ParameterDescription
full_result_pathPath to the CASSIA results CSV file (_summary.csv)
markerMarker gene data (data frame or path). Use the same marker data as the initial analysis (do not filter)
cluster_nameExact name of the target cluster to validate
major_cluster_infoContext about the dataset (e.g., "Human PBMC", "Mouse Brain")
output_nameBase name for the output validation report

Optional Parameters

ParameterDefaultDescription
num_iterations5Number of validation rounds
model-LLM model to use.

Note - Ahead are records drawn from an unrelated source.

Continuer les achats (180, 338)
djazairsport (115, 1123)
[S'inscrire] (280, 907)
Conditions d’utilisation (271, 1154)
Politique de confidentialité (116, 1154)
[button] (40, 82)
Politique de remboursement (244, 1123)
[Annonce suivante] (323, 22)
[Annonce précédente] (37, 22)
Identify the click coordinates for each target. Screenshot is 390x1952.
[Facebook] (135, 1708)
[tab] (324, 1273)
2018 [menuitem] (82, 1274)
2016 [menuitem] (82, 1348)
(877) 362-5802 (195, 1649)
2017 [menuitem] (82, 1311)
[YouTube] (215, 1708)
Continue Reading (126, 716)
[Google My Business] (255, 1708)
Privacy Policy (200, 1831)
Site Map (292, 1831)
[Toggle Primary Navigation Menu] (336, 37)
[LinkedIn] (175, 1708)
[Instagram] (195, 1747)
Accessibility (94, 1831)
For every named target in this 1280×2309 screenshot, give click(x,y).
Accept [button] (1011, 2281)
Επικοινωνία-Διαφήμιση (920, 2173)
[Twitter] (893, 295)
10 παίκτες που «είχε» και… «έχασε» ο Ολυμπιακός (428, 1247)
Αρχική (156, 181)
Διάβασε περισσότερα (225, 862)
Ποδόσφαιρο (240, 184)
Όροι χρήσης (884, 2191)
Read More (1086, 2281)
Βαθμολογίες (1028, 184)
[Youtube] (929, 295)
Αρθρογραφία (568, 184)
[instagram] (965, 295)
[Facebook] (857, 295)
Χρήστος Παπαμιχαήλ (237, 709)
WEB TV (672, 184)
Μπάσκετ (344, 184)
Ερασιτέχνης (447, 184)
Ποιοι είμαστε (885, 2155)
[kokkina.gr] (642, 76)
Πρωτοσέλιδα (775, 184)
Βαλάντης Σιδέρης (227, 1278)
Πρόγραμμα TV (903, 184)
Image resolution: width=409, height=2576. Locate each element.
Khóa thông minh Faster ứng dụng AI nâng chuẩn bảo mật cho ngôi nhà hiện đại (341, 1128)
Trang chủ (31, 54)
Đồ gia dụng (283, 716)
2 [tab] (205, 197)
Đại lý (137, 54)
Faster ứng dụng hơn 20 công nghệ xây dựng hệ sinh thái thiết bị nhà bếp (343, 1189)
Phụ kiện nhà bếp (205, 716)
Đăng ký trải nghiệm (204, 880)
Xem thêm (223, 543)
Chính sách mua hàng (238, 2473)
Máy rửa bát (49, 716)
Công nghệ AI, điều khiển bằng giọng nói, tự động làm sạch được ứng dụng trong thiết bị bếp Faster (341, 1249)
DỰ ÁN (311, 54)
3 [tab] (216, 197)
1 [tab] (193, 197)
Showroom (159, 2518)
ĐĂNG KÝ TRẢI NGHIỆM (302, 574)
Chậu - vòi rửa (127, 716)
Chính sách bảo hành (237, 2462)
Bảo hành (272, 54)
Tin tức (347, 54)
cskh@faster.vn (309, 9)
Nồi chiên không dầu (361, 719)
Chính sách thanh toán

Recommended: anthropic/claude-sonnet-4.5 or better
provider-API provider for the model
conversations_json_path"auto"Path to the conversations JSON file, or "auto" to auto-detect from full_result_path (e.g., batch_summary.csvbatch_conversations.json)
conversation_history_mode"full"How to use prior conversation history: "full", "final", or "none"
search_strategy"breadth"Strategy for exploring hypotheses: "breadth" or "depth"
report_style"per_iteration"Format of the final report: "per_iteration" or "total_summary"
reasoning-Reasoning effort level: "low", "medium", "high". Only supported by OpenAI GPT-5 series models

Output

The analysis generates the following output files:

  • {output_name}_summary.html: HTML report with detailed analysis results and visualizations.
  • {output_name}_raw_conversation.txt: Raw conversation text containing the full analysis dialogue.